Rosa Parks was born Rosa Louise McCauley in Tuskegee, Alabama to James McCauley, a carpenter, and Leona McCauley, a teacher. At two years of age she moved to her grandparents' farm in Pine Level, Alabama with her mother and young brother, Sylvester. When she was 11-years-old she enrolled in the Montgomery Industrial School for Girls, a private school founded by liberal women from the northern US. The school's philosophy of self-worth was consistent with Rosa Parks mothers advice to "take advantage of the opportunities, no matter how few they were."
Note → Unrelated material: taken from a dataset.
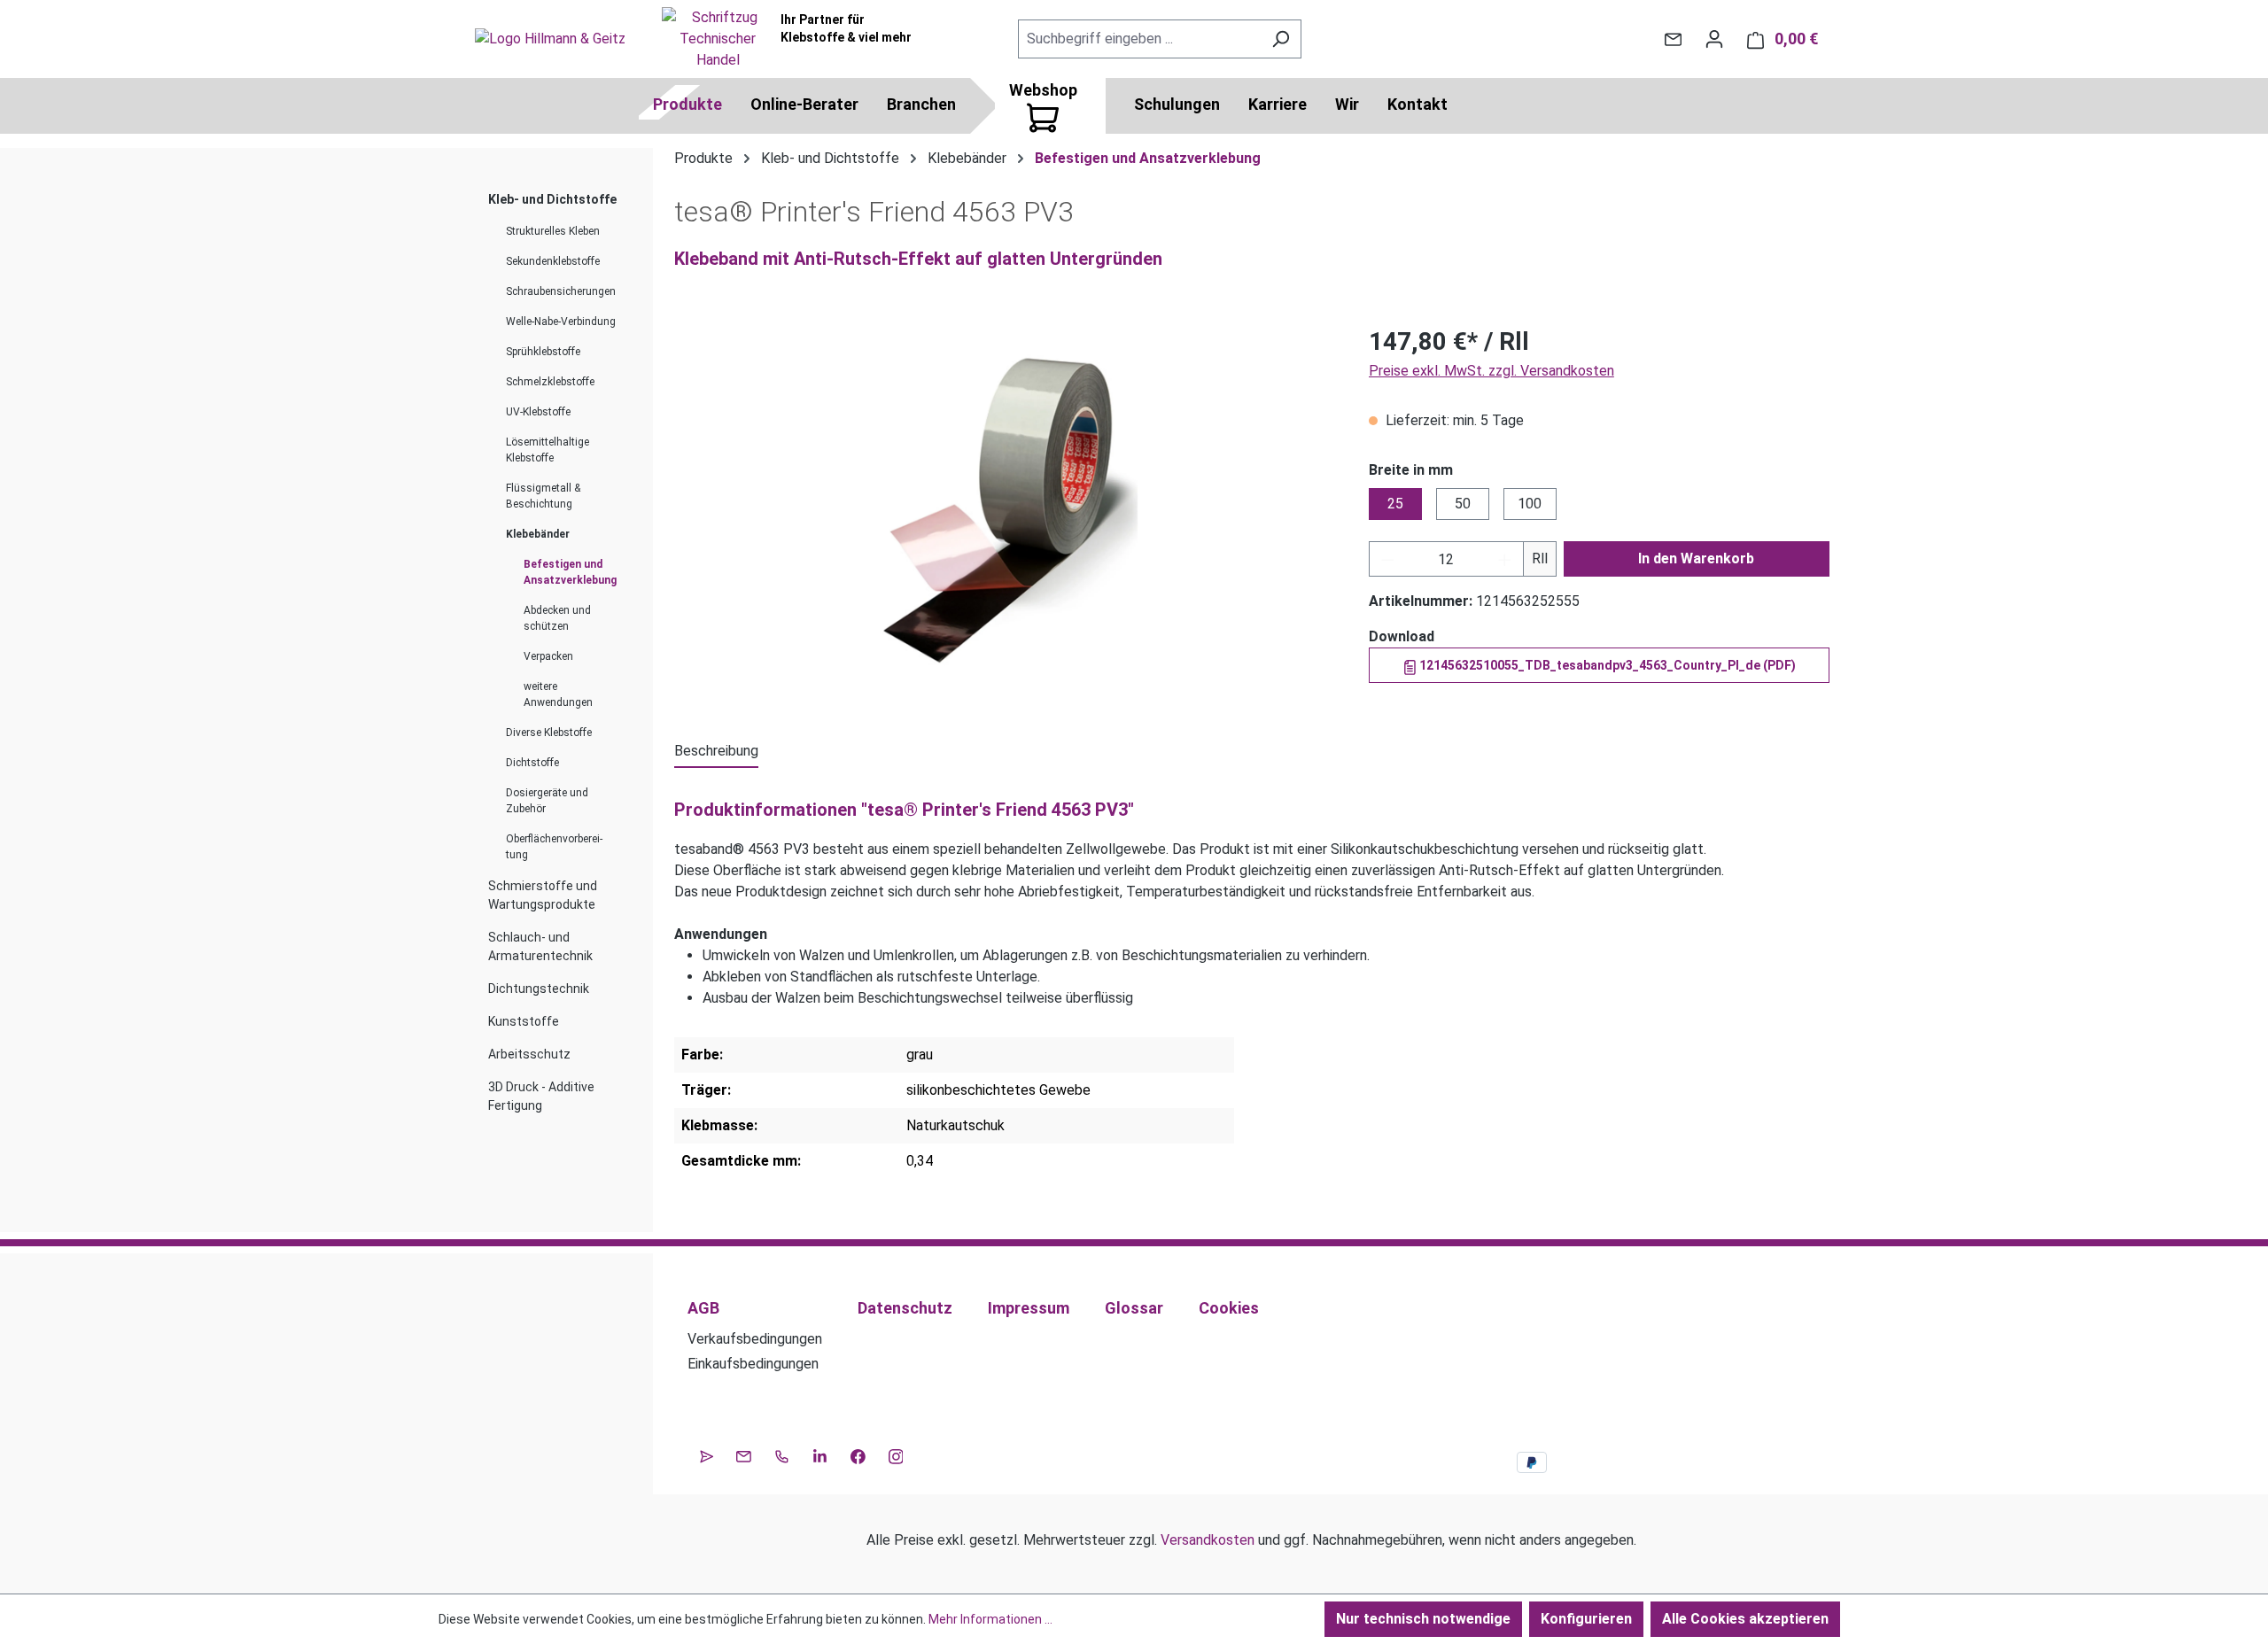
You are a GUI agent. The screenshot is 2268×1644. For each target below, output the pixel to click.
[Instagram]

Opportunities were indeed very few. "Back then," Mrs. Parks recalled in an interview, "we didn't have any civil rights. It was just a matter of survival, of existing from one day to the next. I remember going to sleep as a girl hearing the Klan ride at night and hearing a lynching and being afraid the house would burn down." In the same interview, she noted her lifelong acquaintance with fear as the reason for her fearlessness in deciding to appeal her conviction during the bus boycott. "I didn't have any special fear," she said. "It was more of a relief to know that I wasn't alone."
Her Untold Story
Many people think Rosa Parks story began that day on the bus, but what they don't know is that prior to her arrest, Mrs. Parks had a firm and quiet strength to change things that were unjust. She worked as a secretary of the NAACP and later as an adviser to the NAACP youth council. She was determined to work for many years to improve the lot of African-Americans in the segregated south.
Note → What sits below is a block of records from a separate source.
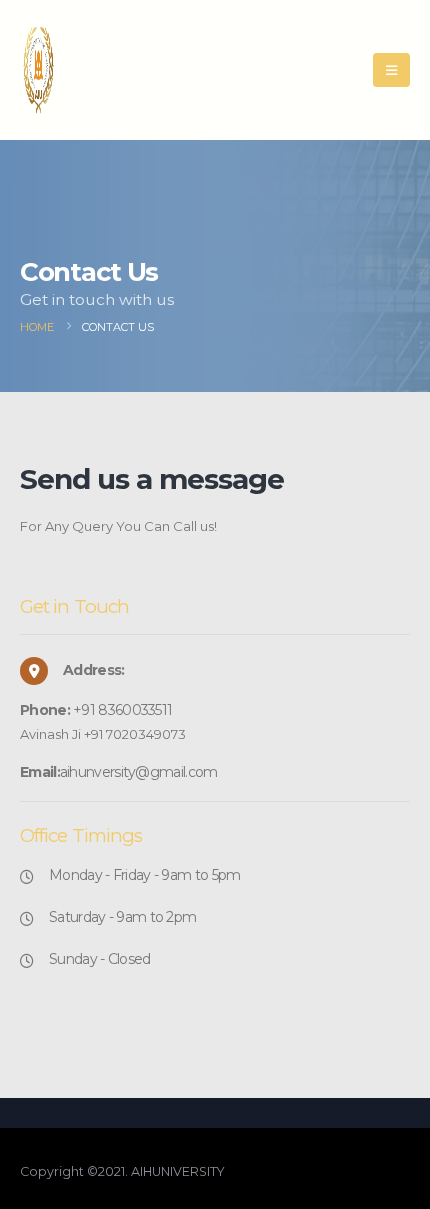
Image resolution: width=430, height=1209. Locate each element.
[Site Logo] (70, 70)
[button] (391, 70)
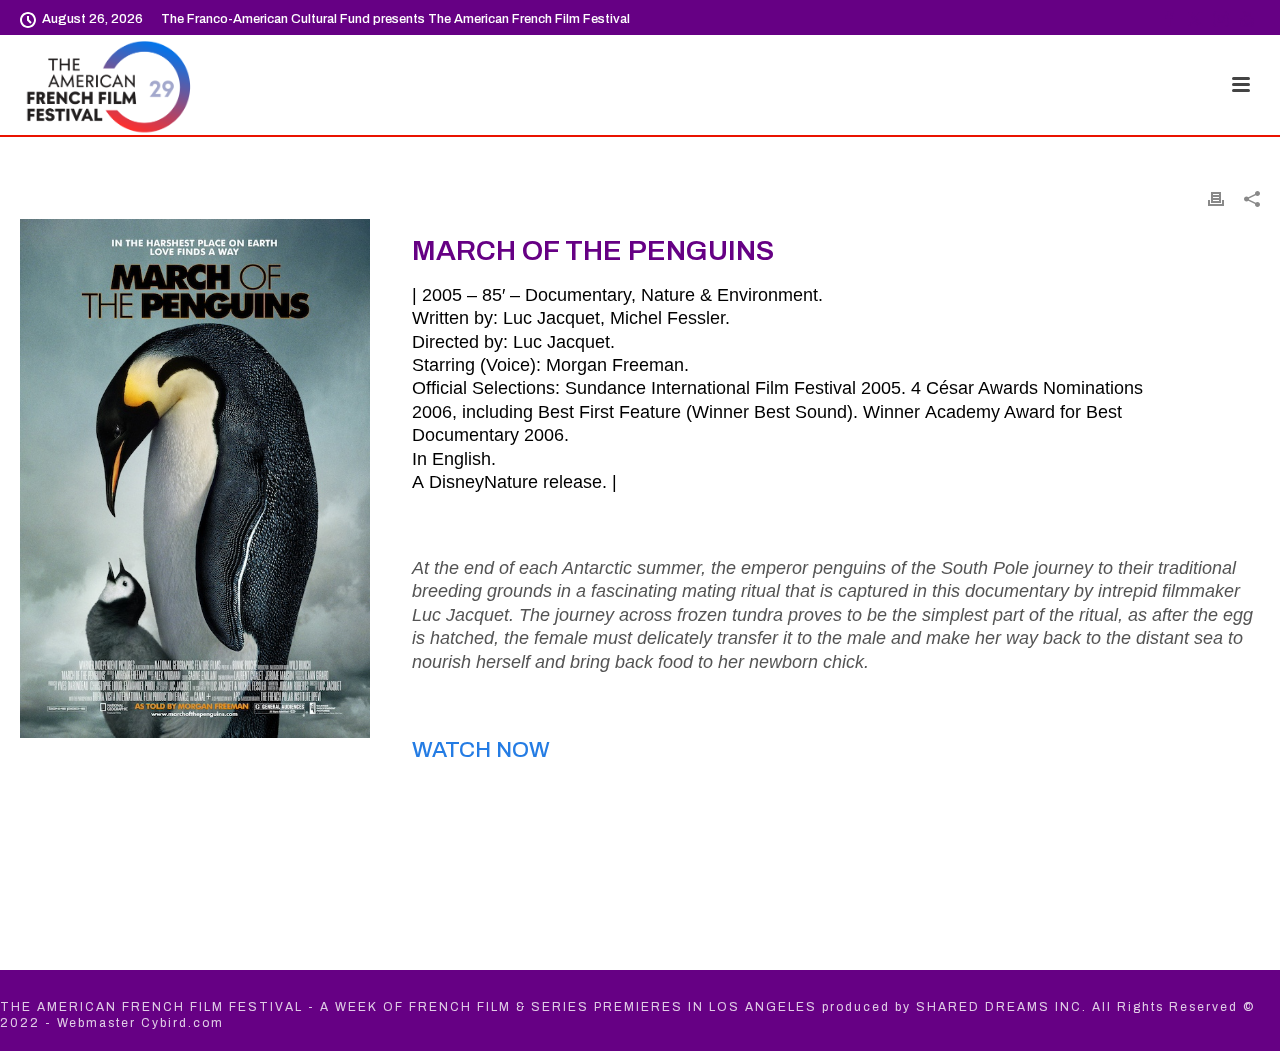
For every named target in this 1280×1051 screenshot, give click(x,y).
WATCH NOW (481, 750)
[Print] (1216, 198)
She also tried to vote on several occasions when it was still nearly impossible. She had many run-ins with bus drivers and was evicted from buses. Parks recalls the humiliation: "I didn't want to pay my fare and then go around the back door, because many times, even if you did that, you might not get on the bus at all. They'd probably shut the door, drive off, and leave you standing there."
The Rest is History
Rosa Parks's arrest and trial resulted in a 381-day Montgomery bus boycott, and, finally, the Supreme Court's ruling in November 1956 that segregation on transportation is unconstitutional.
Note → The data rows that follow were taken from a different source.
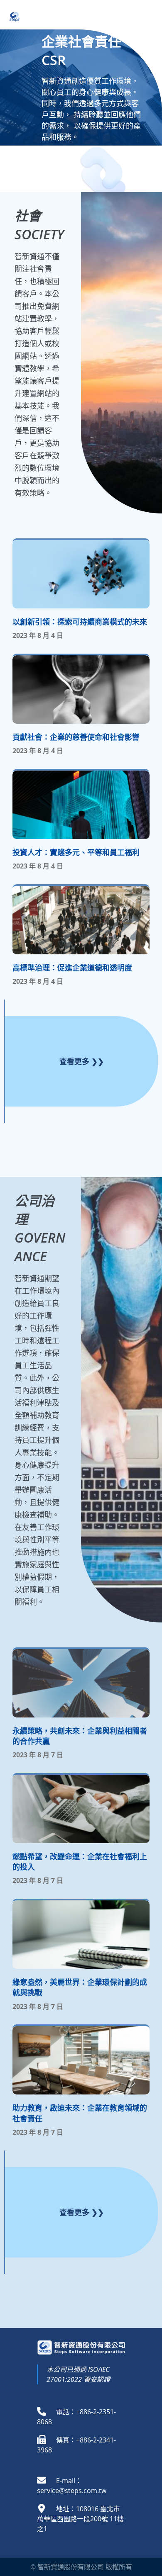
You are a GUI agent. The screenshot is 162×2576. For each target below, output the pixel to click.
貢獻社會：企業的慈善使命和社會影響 (76, 737)
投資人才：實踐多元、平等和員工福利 (76, 852)
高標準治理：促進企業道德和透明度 (72, 968)
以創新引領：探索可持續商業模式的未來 (79, 622)
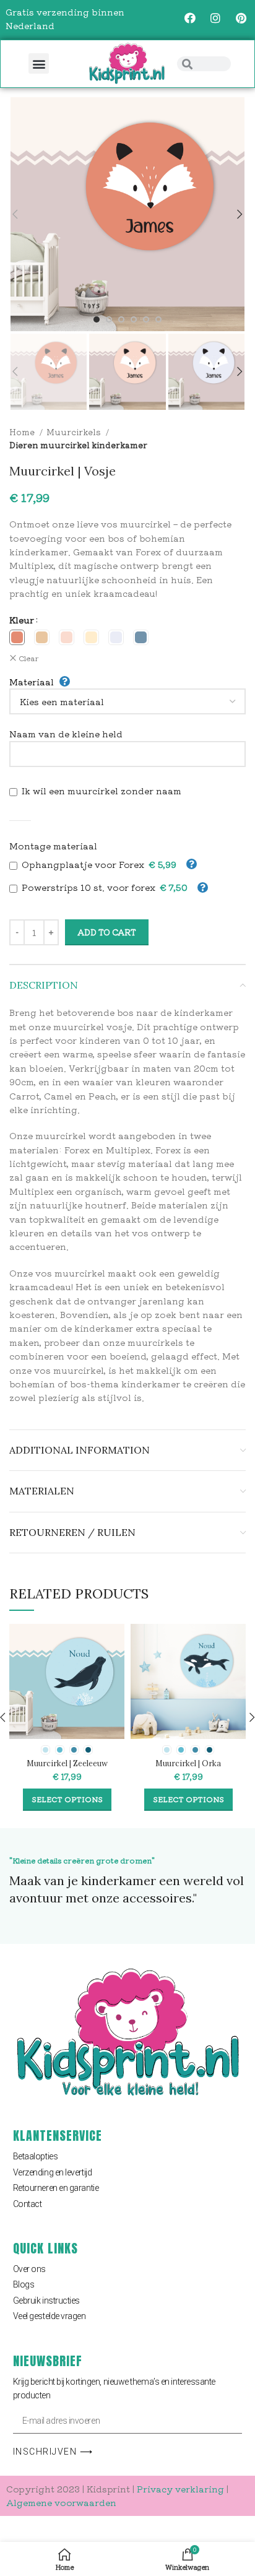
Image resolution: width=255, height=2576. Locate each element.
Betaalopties (35, 2156)
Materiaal (31, 681)
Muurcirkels (74, 432)
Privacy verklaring (180, 2489)
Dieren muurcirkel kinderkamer (78, 445)
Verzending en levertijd (52, 2172)
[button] (38, 63)
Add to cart (106, 932)
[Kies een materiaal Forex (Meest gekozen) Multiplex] (127, 701)
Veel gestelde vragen (49, 2316)
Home (23, 432)
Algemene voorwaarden (61, 2502)
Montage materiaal (53, 845)
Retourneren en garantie (56, 2188)
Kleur (21, 620)
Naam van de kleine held (66, 733)
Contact (27, 2204)
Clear (29, 658)
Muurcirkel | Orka (188, 1763)
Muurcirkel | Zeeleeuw (67, 1763)
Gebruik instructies (46, 2300)
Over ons (29, 2269)
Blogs (24, 2284)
Even after her arrest she suffered hardships as a result of the boycott. She lost her job at the department store she worked at, and her husband quit his job after his boss forbade him from talking about his wife or the legal case.
In 1957, Mrs. Parks and her husband moved to Detroit, Michigan where Mrs. Parks served on the staff of U.S. Representative John Conyers. The Southern Christian Leadership Council established an annual Rosa Parks Freedom Award in her honor.
After the death of her husband in 1977, Rosa Parks and Elaine Eason Steele co-founded the Rosa and Raymond Parks Institute for Self-Development. The institute runs "Pathways to Freedom" bus tours, which introduce young people to important civil rights and Underground Railroad sites throughout the country.
A Legacy Not to be Forgotten
Rosa Parks lived a brave life, and she died at the age of 92 on October 24, 2005. City officials in Montgomery and Detroit announced on October 27, 2005 that the front seats of their city buses would be reserved with black ribbons in honor of Parks until her funeral.
During Black History Month and throughout the entire year, it is good to be reminded of the brave steps that people like Rosa Parks took to promote freedom and equality in this country. We hope in 2009 we can all think of small ways in which we can help make the world a better place for everyone, and we can uphold the legacy left before us by people like Mrs. Parks.